I'm a PhD student at FEUP since September 2005.

My advisor is Cristina Ribeiro and my co-advisor is Gabriel David.

My Steering Committee includes Mark Sanderson and Mário J. Silva.

Information Retrieval on Time-Dependent Collections

Web Information Retrieval (WebIR) is the application of Information Retrieval concepts to the World Wide Web. The most successful approaches in this field have modeled the web's structure as a directed graph and explored this concept using different approaches. HITS and PageRank are two of the most well known algorithms within this line of research. Most of this research has origins in the area of citation analysis. Nevertheless, although time is an important dimension in the citation analysis literature, it hasn't been explored with depth within WebIR. Recent studies show that the web is a highly dynamic environment, with significant changes occurring weekly.

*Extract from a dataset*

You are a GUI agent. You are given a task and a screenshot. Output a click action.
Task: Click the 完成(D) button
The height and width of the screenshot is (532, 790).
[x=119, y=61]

Baeza-Yates et al. (2004) draw an analogy between web crawling and the task of an astronomer watching the sky. What web search engines users see is not the current state of the web but an image of what the crawler captured at a specific time. Typically, the dynamic nature of the web is not incorporated in the task of ad-hoc web retrieval.

In the context of my PhD work, I intend to explore the impact of the time dimension on information retrieval in time dependent collections. I will use the web since time has a strong impact in this collection, both on the individual documents and on the interlinked structure.